Start of DATA PROVIDED

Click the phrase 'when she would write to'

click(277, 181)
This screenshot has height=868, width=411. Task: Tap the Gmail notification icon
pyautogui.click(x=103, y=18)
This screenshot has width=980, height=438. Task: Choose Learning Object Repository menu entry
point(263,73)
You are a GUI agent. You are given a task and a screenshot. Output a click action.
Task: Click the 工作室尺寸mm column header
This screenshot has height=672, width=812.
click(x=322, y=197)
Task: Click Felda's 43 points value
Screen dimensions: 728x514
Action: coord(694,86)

End of DATA PROVIDED
Start of DATA PROVIDED

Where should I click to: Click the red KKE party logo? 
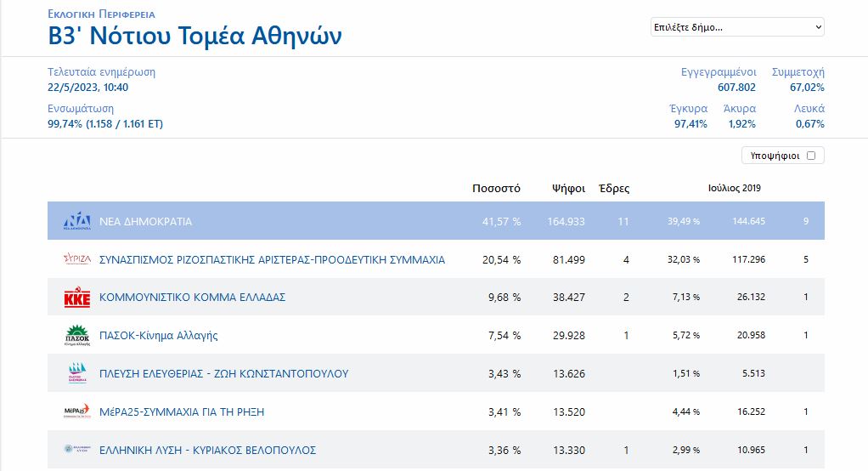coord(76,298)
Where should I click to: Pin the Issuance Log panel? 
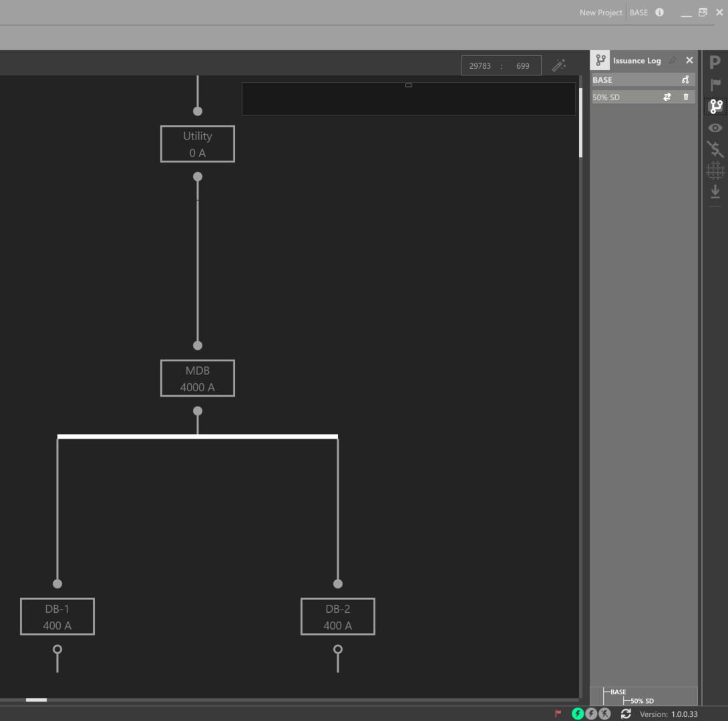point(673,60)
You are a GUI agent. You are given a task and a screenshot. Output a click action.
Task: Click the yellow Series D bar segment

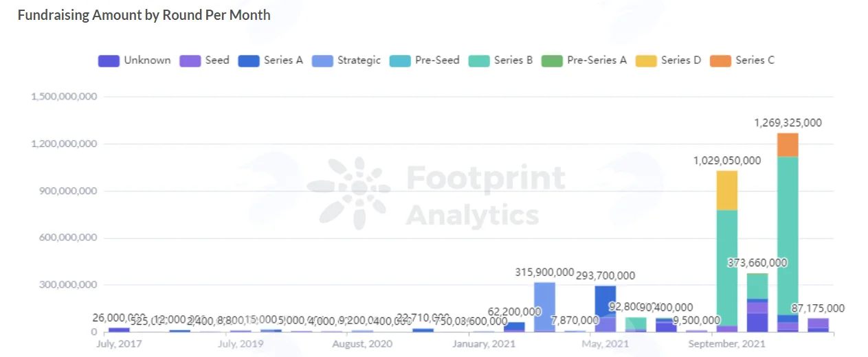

End of DATA PROVIDED
Start of DATA PROVIDED

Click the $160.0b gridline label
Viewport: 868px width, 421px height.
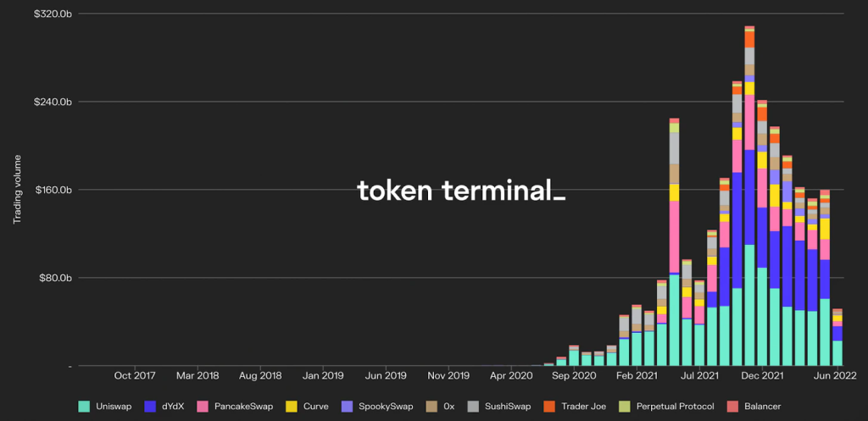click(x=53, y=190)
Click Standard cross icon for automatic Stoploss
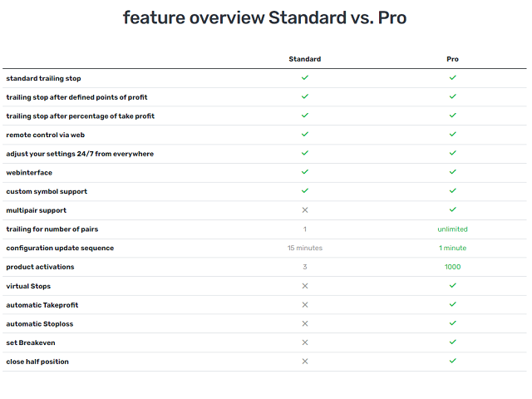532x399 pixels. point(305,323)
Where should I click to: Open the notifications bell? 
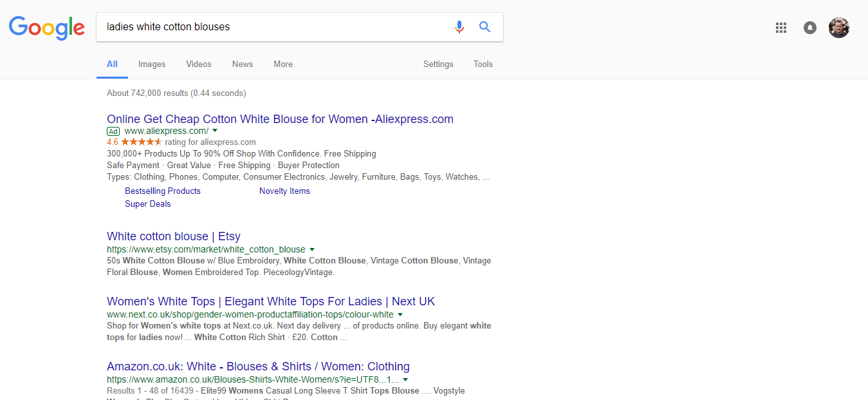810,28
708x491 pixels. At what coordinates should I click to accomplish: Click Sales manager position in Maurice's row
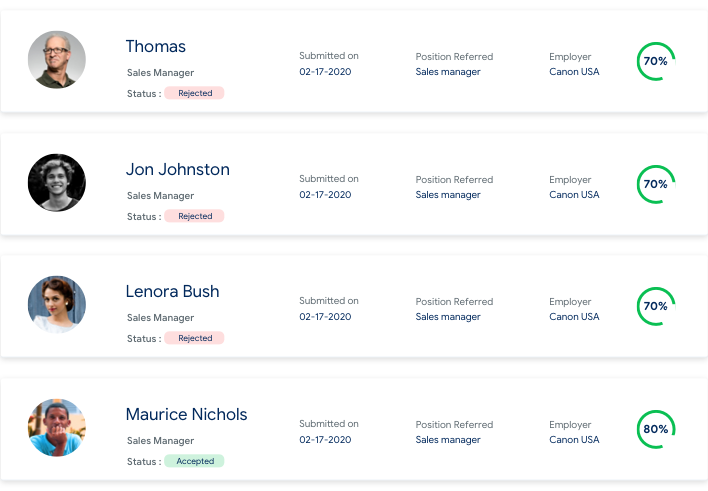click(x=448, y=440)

End of DATA PROVIDED

§ TASK GOAL
Output should match, line for line, the stretch of the material above from the line holding "This screenshot has height=868, width=411." through the line holding "Task: Click Felda's 43 points value".

§ RESULT
This screenshot has height=868, width=411. Task: Tap the Gmail notification icon
pyautogui.click(x=103, y=18)
This screenshot has width=980, height=438. Task: Choose Learning Object Repository menu entry
point(263,73)
You are a GUI agent. You are given a task and a screenshot. Output a click action.
Task: Click the 工作室尺寸mm column header
This screenshot has height=672, width=812.
click(x=322, y=197)
Task: Click Felda's 43 points value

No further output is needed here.